East African governments are planning on raising taxes on imported clothes, to protect textile industries that have been identified as strategic to the region. These imported second-hand clothes will now be classified as sensitive and will attract duty higher than finished products.
According to a study by the US Agency for International Development, the US supplies approximately 20 per cent of total direct exports of used clothing to the EAC, while Chinese exports of cheap, ready-made clothes to East Africa is estimated at $1.2 billion per annum. This situation has been negatively affecting local textile industries.

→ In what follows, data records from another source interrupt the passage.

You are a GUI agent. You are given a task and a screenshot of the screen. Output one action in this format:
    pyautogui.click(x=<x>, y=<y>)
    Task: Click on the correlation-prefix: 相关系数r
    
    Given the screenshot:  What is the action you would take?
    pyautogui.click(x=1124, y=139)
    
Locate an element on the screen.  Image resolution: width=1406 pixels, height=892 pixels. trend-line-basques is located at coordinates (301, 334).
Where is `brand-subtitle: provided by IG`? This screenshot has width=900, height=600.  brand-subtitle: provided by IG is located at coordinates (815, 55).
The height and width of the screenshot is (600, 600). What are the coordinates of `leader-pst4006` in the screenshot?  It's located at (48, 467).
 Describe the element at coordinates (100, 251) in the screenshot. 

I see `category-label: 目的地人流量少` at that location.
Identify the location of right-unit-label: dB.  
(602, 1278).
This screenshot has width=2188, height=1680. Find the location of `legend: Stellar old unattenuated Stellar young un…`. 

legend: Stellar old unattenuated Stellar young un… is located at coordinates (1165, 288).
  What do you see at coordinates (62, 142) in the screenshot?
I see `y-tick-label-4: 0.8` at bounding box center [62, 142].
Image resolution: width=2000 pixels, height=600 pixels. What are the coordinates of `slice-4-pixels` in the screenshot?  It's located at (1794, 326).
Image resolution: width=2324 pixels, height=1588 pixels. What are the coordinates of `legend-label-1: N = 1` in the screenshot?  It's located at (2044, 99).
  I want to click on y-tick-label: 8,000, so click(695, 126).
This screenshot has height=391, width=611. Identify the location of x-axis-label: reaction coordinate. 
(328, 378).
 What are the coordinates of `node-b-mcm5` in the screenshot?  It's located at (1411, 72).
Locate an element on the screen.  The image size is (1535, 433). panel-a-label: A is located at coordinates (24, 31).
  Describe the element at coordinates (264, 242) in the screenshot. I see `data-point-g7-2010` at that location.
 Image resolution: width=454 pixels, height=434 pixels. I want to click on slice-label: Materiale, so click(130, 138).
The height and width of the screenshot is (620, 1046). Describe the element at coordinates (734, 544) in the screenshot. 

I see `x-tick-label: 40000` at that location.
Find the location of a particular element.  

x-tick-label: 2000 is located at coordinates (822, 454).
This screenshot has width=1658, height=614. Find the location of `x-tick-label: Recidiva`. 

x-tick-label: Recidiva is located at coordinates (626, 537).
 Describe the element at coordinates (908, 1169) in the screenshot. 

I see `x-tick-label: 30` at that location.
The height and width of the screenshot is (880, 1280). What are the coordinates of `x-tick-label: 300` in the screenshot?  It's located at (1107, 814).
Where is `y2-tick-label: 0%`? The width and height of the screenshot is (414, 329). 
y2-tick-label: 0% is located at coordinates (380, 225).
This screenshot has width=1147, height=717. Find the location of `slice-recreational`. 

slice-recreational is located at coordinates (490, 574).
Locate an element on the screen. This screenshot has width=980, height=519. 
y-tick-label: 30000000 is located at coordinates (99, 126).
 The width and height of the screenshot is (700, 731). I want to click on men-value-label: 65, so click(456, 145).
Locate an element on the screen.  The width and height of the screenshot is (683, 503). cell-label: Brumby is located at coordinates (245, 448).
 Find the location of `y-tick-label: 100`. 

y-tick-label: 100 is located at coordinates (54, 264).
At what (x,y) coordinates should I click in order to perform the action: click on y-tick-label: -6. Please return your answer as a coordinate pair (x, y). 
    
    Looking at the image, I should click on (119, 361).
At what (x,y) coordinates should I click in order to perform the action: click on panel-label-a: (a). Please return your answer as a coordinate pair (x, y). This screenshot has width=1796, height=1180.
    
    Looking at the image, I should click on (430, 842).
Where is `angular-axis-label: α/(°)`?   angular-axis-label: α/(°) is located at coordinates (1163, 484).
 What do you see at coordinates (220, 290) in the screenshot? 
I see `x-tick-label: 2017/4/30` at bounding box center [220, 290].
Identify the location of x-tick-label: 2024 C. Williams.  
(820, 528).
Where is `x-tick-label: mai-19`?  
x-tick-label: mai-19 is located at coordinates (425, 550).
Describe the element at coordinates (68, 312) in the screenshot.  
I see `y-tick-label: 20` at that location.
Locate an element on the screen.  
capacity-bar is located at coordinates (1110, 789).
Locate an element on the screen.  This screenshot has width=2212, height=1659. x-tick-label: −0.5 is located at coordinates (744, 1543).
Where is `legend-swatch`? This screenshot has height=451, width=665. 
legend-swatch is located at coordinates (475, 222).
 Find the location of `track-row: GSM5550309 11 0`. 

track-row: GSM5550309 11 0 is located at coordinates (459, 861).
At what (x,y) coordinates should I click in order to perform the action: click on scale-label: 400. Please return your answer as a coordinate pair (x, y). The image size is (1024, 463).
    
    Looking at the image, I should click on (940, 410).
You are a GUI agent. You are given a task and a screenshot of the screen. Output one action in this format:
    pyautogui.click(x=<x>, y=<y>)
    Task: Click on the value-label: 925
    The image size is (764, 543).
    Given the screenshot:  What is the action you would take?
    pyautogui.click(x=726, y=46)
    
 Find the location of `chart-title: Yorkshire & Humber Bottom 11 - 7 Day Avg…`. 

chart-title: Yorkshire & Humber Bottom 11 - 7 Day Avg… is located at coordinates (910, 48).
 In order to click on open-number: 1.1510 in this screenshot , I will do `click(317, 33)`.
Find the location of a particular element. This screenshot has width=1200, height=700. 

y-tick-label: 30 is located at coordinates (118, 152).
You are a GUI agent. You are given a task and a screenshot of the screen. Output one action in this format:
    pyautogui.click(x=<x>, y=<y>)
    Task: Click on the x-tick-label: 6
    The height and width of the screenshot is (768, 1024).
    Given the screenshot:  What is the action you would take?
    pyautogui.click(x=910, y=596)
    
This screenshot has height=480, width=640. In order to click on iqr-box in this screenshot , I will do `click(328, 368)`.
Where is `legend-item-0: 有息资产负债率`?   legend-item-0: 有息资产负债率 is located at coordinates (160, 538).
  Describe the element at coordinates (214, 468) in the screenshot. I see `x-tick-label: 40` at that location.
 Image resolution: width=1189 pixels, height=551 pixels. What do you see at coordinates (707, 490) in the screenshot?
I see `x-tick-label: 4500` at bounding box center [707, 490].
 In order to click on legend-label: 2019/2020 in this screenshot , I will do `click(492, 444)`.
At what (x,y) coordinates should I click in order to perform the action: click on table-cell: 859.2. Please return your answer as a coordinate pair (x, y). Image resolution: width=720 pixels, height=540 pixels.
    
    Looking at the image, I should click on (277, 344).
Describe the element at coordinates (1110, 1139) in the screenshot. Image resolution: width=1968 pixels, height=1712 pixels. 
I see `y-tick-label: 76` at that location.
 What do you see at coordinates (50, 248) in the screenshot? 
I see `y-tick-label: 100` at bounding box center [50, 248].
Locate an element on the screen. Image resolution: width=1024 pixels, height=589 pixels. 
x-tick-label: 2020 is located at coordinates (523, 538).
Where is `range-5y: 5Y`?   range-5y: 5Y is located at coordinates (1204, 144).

In March 2016, EAC Heads of State expressed their intent to progressively eliminate importation of used clothing as a means to support the region’s textile and apparel industry. A month later through a legal notice, the EAC increased the specific duty rate on worn clothing and other worn articles. Two years later Kenya quickly adopted these new rates as to align itself with President Uhuru’s Big 4 Agenda, terming textile industry as critical to the creation of employment.
As per the East Africa Community’s three-band tariff structure that was effected years ago, finished goods imported into the regional bloc attract a duty of 25 per cent, intermediate goods 10 per cent, and there is no duty on raw materials. Commodities such as sugar, wheat, rice and milk which are classified as sensitive attract a higher duty of above 25 per cent to protect local industries from competition.
Should the East African governments adopt the proposed changes, taxes on imported textiles will now range between 30 and 35 per cent. This change are likely to affect SMEs in the fashion industry trying to make a living from selling second-hand clothes. Mitumba clothes will have no choice but to purchase these clothes at a higher price.